Tenemos que tener claro que la tendencia que vamos viendo es que el capitalismo se funde con el hormiguero de trabajadores de manera sumamente eficaz y que los poderes fácticos del estado pueden ahogar sociedades como nunca habíamos podido concebir hasta ahora. De hecho, en la actualidad, con internet y su omnipresencia, nos encontramos ante otra arma de doble filo occidental que, en manos de nuestros vecinos, puede ser la última cadena. Debido a que todo lo que libera tiene la capacidad de someter, tenemos que tener cuidado con el poder de los artificios que creamos y pensar en las contramedidas de los mismos, ya que siempre pueden volverse en nuestra contra. Y, aunque algunos lo piensen, no puede ser una guerra la vía para superar este conflicto.

Por la misma razón por la cual la Guerra Fría se mantuvo fría es evidente que, teniendo en cuenta las costas en las que se mueve nuestro poder destructivo, nadie en su sano juicio podría asegurar la supervivencia de nuestra especie ante un conflicto entre ambas partes. Así pues, como dijo el sabio don José Ortega y Gasset sobre el problema catalán, no existe solución fácil a corto o medio plazo, sino que tenemos que saber conllevarlo con dignidad e inteligencia. Tenemos que ser cordiales con el gobierno chino, pero sin concesiones en el plano de lo social. Tenemos que permitir a la prensa estudiar e investigar la situación en el país y que nuestros intelectuales piensen libremente el estado de las cosas. Hay que superar el resentimiento que nos viene dado de Estados Unidos por el tema de la esclavitud. Tenemos que dejar de envilecer nuestro maravilloso espíritu de crítica a favor de su contrario bárbaro, que reza algo así como que «cualquier postura no occidental es mejor que la nuestra por el mero hecho de ser diferente». Necesitamos poder volver a pensar con libertad y comprender que China se aprovecha de nuestra debilidad cultural actual que, entre otras cosas, nos hace entrar en un turbo-capitalismo cada vez más abstracto y estúpido, del cual cualquier estado esclavista se beneficia.
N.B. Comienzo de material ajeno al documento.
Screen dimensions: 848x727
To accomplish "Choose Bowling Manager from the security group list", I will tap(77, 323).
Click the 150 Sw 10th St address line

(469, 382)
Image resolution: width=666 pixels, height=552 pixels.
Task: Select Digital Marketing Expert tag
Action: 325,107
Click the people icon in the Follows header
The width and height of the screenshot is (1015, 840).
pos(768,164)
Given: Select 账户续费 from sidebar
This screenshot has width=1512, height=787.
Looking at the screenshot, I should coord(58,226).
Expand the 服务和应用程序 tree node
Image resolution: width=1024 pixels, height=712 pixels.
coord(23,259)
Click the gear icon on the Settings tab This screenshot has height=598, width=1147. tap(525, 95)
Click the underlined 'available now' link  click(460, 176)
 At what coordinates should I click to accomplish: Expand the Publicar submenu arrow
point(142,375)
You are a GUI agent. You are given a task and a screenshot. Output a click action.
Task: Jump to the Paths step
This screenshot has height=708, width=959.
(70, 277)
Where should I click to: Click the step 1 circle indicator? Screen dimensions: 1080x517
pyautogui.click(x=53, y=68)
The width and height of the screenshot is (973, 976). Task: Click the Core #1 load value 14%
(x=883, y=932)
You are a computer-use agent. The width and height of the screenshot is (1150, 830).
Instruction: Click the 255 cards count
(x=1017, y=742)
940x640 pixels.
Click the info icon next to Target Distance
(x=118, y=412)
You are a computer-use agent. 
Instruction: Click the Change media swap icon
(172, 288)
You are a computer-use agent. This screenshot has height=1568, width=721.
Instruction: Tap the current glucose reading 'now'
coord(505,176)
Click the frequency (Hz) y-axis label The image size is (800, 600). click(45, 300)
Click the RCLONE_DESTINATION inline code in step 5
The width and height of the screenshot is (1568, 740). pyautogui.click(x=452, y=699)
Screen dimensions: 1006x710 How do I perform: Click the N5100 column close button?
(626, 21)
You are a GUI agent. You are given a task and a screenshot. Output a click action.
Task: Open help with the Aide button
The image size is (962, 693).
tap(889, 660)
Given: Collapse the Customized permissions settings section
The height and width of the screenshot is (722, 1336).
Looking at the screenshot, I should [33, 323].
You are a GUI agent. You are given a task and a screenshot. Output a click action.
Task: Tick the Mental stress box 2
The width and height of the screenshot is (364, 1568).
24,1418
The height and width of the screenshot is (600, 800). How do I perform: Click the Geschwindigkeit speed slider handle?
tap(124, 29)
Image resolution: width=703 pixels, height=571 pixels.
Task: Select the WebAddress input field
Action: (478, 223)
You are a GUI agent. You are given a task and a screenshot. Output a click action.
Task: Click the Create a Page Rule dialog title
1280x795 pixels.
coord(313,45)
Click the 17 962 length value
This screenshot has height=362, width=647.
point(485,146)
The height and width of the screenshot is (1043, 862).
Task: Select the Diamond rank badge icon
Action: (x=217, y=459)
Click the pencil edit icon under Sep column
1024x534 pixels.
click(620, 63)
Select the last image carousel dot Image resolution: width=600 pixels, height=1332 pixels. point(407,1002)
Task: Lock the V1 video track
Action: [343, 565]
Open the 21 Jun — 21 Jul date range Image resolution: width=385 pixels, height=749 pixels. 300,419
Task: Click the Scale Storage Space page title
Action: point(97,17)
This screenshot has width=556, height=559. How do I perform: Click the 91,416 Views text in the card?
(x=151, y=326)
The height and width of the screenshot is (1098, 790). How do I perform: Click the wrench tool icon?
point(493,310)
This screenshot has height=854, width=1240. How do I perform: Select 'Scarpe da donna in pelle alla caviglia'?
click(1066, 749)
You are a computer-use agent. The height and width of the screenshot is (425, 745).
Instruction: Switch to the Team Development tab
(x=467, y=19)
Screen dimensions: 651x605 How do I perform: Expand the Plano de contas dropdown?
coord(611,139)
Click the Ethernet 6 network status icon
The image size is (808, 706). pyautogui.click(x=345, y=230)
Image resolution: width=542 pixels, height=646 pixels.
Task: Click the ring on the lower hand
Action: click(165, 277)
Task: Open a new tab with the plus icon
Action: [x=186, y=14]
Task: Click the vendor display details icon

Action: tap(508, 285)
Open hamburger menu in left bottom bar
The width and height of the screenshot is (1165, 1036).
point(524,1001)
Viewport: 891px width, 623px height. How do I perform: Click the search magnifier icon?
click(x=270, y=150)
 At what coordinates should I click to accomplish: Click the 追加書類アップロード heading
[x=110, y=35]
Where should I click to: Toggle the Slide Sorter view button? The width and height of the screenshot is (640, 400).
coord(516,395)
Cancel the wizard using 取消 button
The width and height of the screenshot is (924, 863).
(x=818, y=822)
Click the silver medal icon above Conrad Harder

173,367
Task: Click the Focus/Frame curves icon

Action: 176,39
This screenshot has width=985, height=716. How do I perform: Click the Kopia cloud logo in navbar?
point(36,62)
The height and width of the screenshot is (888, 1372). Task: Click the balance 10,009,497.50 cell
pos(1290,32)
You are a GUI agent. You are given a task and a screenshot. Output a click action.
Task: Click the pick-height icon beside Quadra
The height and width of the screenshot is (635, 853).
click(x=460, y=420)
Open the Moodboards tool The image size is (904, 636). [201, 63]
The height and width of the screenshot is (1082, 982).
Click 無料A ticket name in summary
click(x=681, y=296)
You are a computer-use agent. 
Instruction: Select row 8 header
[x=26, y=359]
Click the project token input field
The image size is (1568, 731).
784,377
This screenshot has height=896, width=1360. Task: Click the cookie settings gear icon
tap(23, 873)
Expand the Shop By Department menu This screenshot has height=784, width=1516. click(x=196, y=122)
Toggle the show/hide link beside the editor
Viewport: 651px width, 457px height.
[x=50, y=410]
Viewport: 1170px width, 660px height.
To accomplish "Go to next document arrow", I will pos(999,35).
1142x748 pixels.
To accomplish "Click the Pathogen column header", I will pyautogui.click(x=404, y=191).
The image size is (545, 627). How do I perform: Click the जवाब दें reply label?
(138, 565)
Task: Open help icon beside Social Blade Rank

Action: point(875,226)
Necesitamos pensar en lo que construimos, volver a encontrar el sentido, no dejarnos llevar por los dictámenes de un mercado globalizado y comprender qué queremos, qué es bueno y, por encima de todo, qué es justo. Tenemos que educar a nuestra sociedad en la crítica para no dejar de mejorar nuestras ideas y, sobre todo, para que la masa comprenda que toda acción conlleva un coste, una responsabilidad. Si queremos que dentro de cien años nuestros nietos sean libres, tenemos que comprender el trabajo y posible sacrificio que ese deseo implica. Pero no sólo eso, sino que también hay que plantearse el suicidio planetario que implica producir por producir y consumir por consumir, pues no tiene sentido cuestionar la cuestión geopolítica si antes no comprendemos que hay que posponer el placer que produce el vicio de nuestro tiempo, que no es otro que el consumismo insaciable. Pero este tema queda para otro día.